*What to work on*: When the line containing "Task: Click the 角钢价格表 page title" is found in the data below, give it again along with every later line, exactly; drop the pictures.

Stored data entries:
=== Begin Enclosure ===
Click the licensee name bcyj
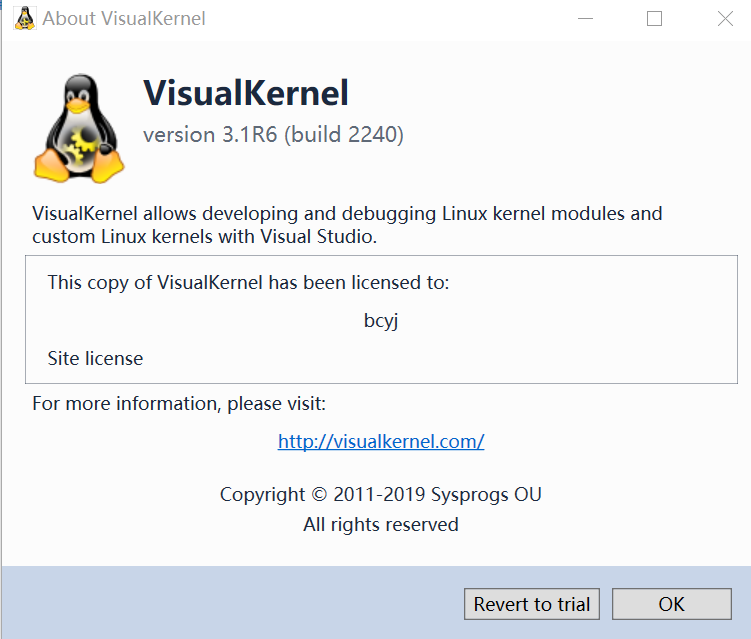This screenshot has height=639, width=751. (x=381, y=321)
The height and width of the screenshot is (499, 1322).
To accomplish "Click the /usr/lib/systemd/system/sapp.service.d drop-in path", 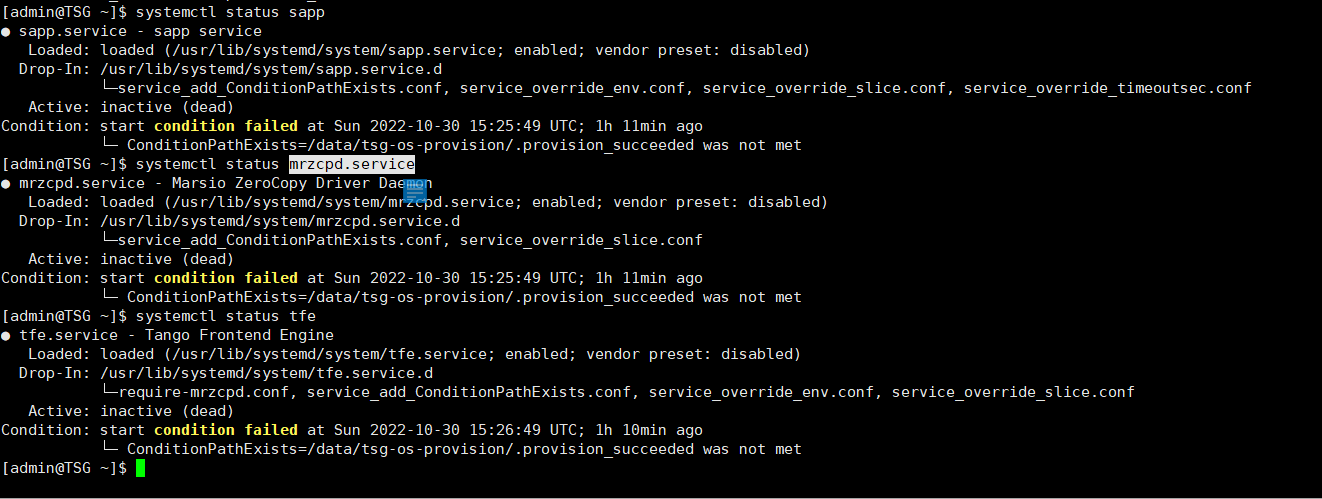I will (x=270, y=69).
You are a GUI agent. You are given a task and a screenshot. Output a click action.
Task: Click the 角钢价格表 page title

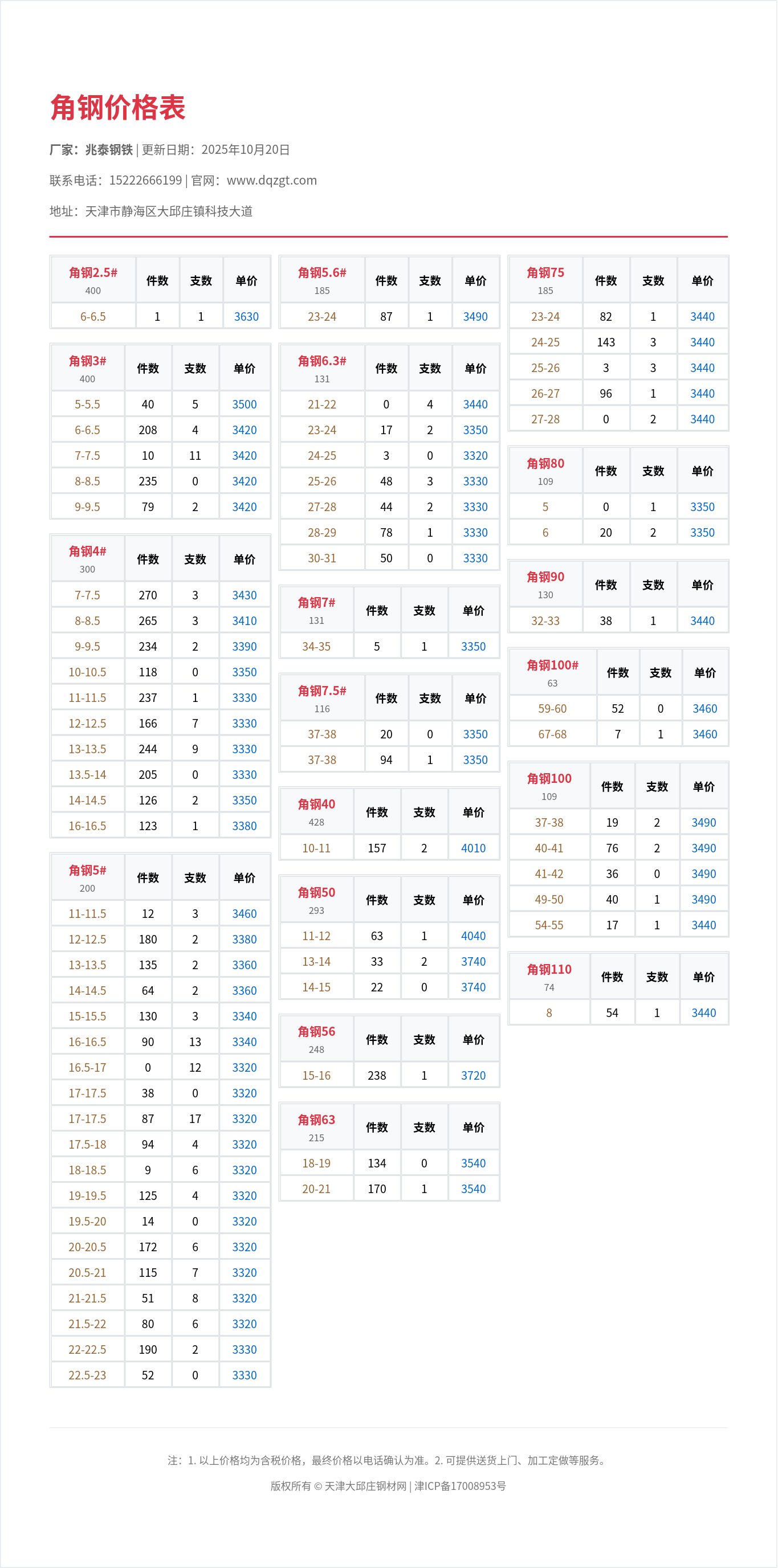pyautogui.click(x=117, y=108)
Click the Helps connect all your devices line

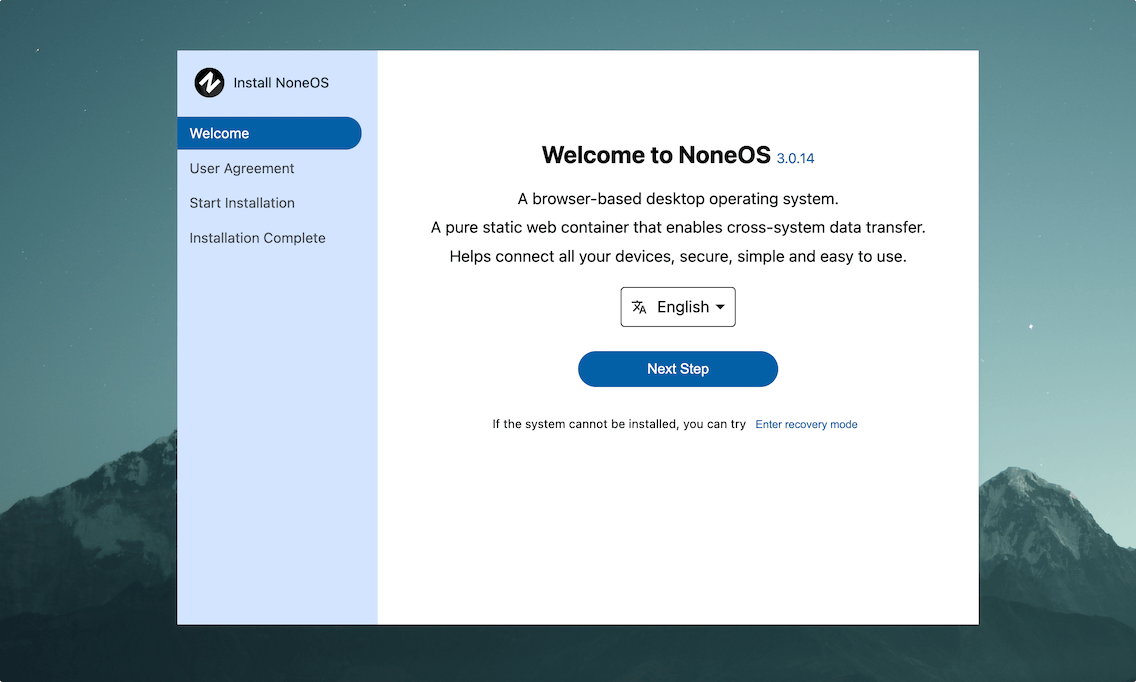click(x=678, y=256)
=== End Enclosure ===
*Result of this task*:
Task: Click the 角钢价格表 page title

pyautogui.click(x=117, y=108)
Click the Helps connect all your devices line

click(x=678, y=256)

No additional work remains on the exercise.